Combined oral morphine plus oral ibuprofen does not provide adequate pain relief in children with musculoskeletal injuries treated in the emergency department (ED), according to results from the OUCH trial published online October 11 in Pediatrics.
The study looked at three ways of relieving pain — combined oral morphine with oral ibuprofen, oral morphine alone, and oral ibuprofen alone — and found that none of these medications was optimal for treating acute musculoskeletal pain in the children’s ED.
“When you have severe acute pain, especially related to a fracture, you need proper pain management,” first author Sylvie Le May, RN, PhD, from the University of Montreal in Quebec, Canada, told Medscape Medical News. “Pain needs to be managed quickly and with a combination of fast-acting medication and slow-acting or normal acting medication. That would be a better combination than oral medication only.”
Although musculoskeletal injuries represent one of the major reasons children visit the ED, their pain often goes inadequately managed, according to Dr Le May and colleagues. One study showed that only about 35% of children seen in Canadian pediatric EDs for severe sprains or fractures even receive pain control.
For treating acute musculoskeletal pain in the ED, Dr Le May stressed the value of opioids, when properly administered. Given the current opioid epidemic in the United States and Canada, she acknowledged that providers may be reluctant to administer opioids to children. However, she pointed out that none of the nearly 500 children in this study experienced serious adverse effects.
“Our study focused on treatment in the ED. Within the context of the ED, I think that properly managing a child’s pain requires an opioid, such as a fast-acting intranasal opioid, combined with another medication,” she said.
That said, she is more cautious about sending children home with a prescription for narcotics, because of the risk for overdose or nefarious use.
“At discharge I would probably prescribe oral [nonsteroidal anti-inflammatory drugs], Motrin or Advil, or a combination with Tylenol,” she said.
Ibuprofen Inadequate
Although ibuprofen is the standard first-line medication for treating musculoskeletal pain in children, studies have suggested that it alone may not provide adequate pain relief. Nonsteroidal anti-inflammatory drugs combined with oral opioids are most often used in the ED to treat fracture pain in children. However, little evidence supports one method over another.

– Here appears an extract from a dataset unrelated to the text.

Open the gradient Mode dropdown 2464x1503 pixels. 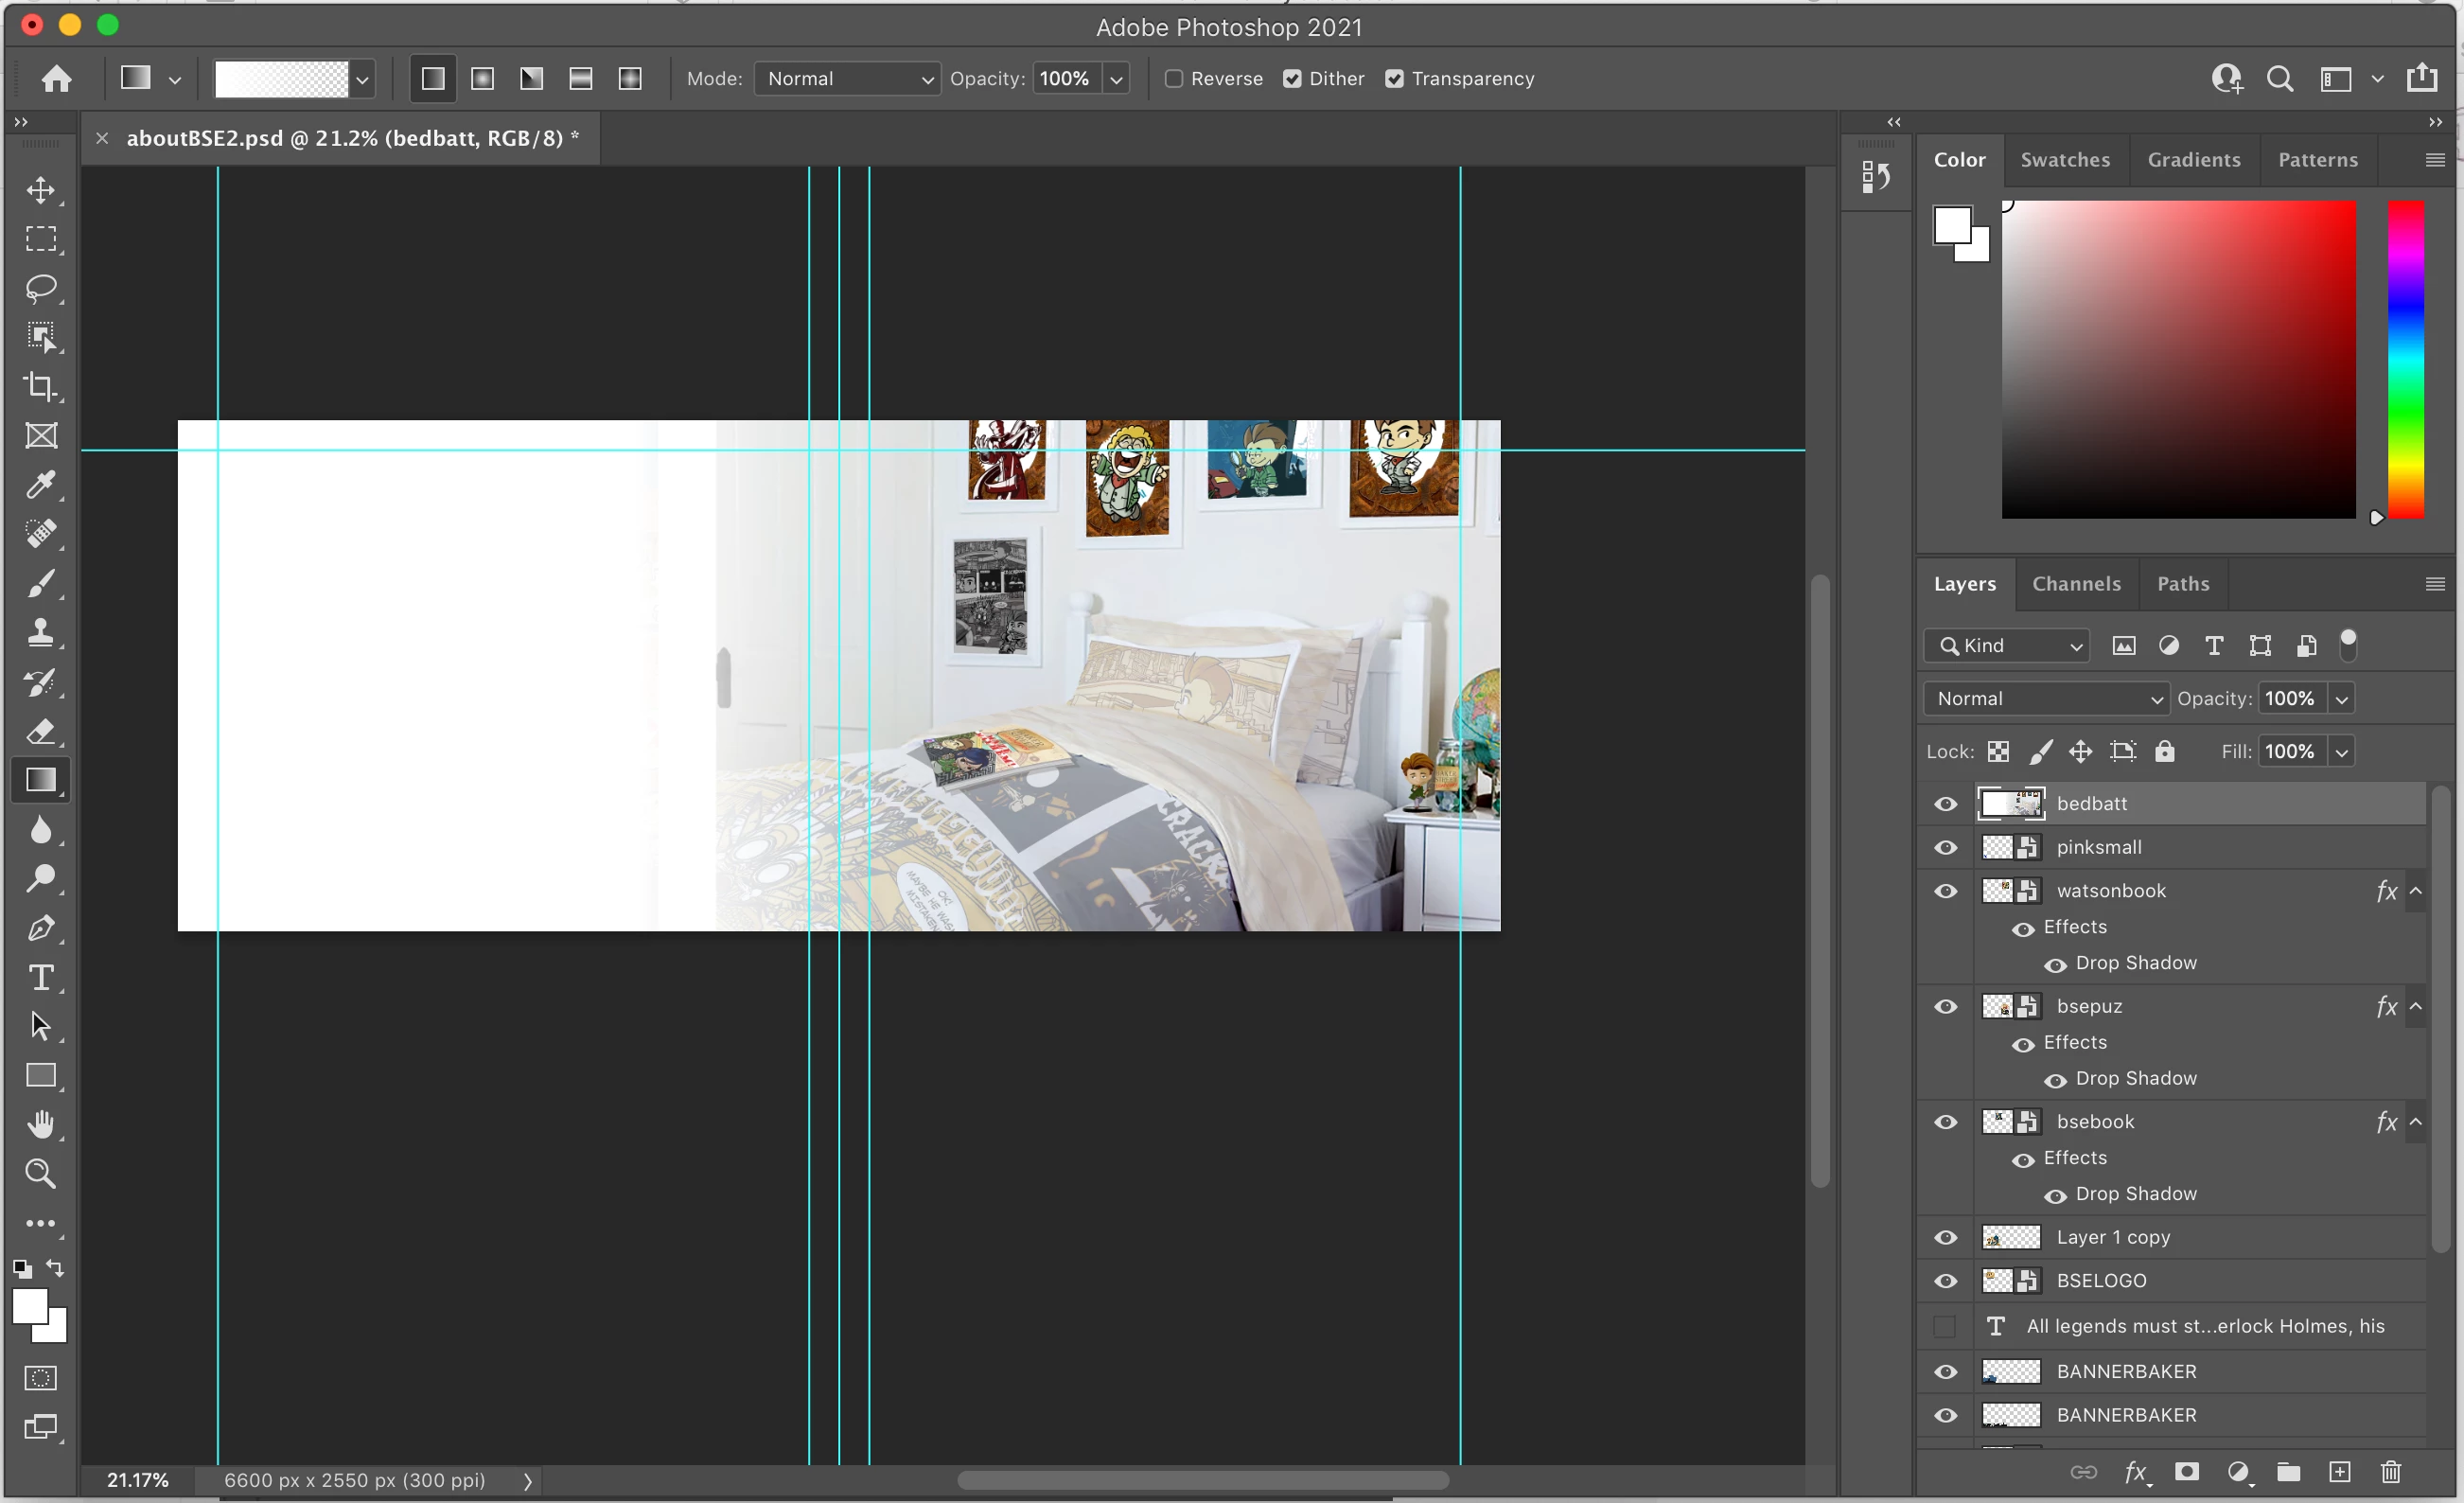click(x=847, y=79)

Cross-study comparison is difficult because of differences in research methods. For example, studies have used different types of medication (fast-acting vs normal-acting), and no standardized pain scale exists for children. Also, some studies have measured pain before oral morphine reaches its peak action, at about 60 minutes. Doing so may underestimate its analgesic effect, Dr Le May explained.

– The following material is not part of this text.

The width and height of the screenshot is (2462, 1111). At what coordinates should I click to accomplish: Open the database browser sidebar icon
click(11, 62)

To investigate the issue, the researchers conducted a randomized double-blind placebo-controlled trial at three hospitals in Montreal, Edmonton, and Ottawa, Canada. They enrolled children aged 6 to 17 years who were treated in the ED with acute musculoskeletal injuries. Researchers randomly assigned participants to oral morphine (0.2 mg/kg) plus oral ibuprofen (10 mg/kg), oral morphine (0.2 mg/kg) plus placebo, or oral ibuprofen (10 mg/kg) plus placebo.
Children self-reported their pain using the visual analog scale, a pain scale currently recommended for this age group. The primary outcome was decrease in pain score to less than 30 mm (indicating mild pain) 60 minutes after receiving medication. The analysis included 456 participants.
At baseline, participants had a mean pain score of 60.9, indicating moderate pain.
Results showed that none of the groups achieved adequate pain control, and that the difference between the groups was not statistically significant.
In the morphine plus ibuprofen group, only 29.9% achieved VAS below 30 mm, as did 29.3% in the morphine group and 33.0% in the ibuprofen group (P = .81).
No children in any of the groups reported serious adverse events. However, the morphine plus ibuprofen (21.5%) and morphine alone (20.7%) groups experienced more adverse events than the ibuprofen group (6.6%; both comparisons, P < .001). From 2% to 6% of the morphine groups reported nausea, abdominal pain, and drowsiness, whereas none of those in the ibuprofen-only group reported those symptoms.
The authors mentioned that the lack of difference between groups may be related to the morphine dose used in the study (0.2 mg/kg). This dose is at the low end of the recommended range for children (0.2 – 0.5 mg/kg), and may not be high enough to achieve adequate pain control for some children.
The authors have disclosed no relevant financial relationships.